Шли годы, и все больше и больше добровольцев, пришедших сражаться за дело Греции, были людьми именно из этой категории, категории отщепенцев и беженцев. Это не означает, что на многих из них не влияли филэллинские мотивы, искренняя вера в правильность и благость греческого дела и чувство самопожертвования, но для большинства добровольцев, прибывших в Грецию в 1821 г., филэллинские настроения был лишь одним из факторов, повлиявших на их решение. Грубо говоря, революции плодили революции, и революционеры, узнав о новой революции, бежали к ней, поскольку надеялись там получить признание, состояние и реализацию своих политических взглядов.

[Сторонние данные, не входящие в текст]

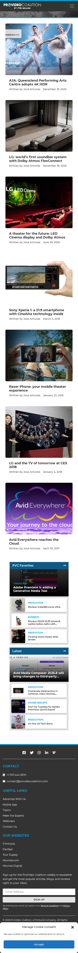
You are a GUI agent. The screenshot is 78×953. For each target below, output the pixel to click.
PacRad (7, 849)
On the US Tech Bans (40, 723)
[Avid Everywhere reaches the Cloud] (39, 508)
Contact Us (10, 826)
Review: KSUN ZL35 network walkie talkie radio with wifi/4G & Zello (44, 624)
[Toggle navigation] (72, 6)
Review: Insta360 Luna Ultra (44, 607)
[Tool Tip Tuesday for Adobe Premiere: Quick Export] (18, 706)
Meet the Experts (13, 815)
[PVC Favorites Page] (64, 565)
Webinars (9, 821)
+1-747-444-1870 (16, 775)
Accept (39, 944)
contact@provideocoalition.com (27, 781)
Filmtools (9, 843)
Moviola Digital (12, 865)
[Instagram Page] (39, 753)
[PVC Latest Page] (64, 651)
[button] (72, 927)
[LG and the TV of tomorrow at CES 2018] (39, 432)
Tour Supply (10, 854)
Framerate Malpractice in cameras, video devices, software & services (43, 694)
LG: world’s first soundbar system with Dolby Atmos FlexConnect (38, 159)
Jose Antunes (31, 89)
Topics (7, 810)
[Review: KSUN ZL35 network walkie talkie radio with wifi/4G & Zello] (18, 620)
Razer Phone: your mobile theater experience (37, 389)
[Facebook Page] (24, 753)
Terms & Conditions (49, 906)
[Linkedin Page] (46, 753)
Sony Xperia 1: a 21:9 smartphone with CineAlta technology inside (36, 312)
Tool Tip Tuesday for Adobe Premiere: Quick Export (44, 708)
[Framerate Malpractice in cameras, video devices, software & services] (18, 690)
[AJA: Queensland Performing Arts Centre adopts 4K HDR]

Как пример. В полку Балесте служил француз Персат, опальный бонапартистский офицер. Он принимал участие в заговоре с целью спасти Наполеона с острова Святой Елены; он сражался с Боливаром в Южной Америке; по возвращении во Францию он присоединился к другому бонапартистскому заговору, но был вынужден бежать; он боролся за конституционалистов в Неаполе против австрийцев; сбежал из тюрьмы, убив своих охранников.
Второй пример. Хамфрис, 17-летний молодой английский офицер, окончил военную академию в 1817 году, но не смог получить назначение в британскую армию. Он отправился в Неаполь с намерением сражаться за конституционалистов, но прибыл, когда было уже слишком поздно. Прочитав в газетах, что греки, похоже, решили в свою очередь почувствовать воздух свободы, он поспешил в Грецию, полагая, что вот-вот вкусит реальность фантазий, которые он приобрел, читая Байрона.
И так далее, и так далее, и так далее.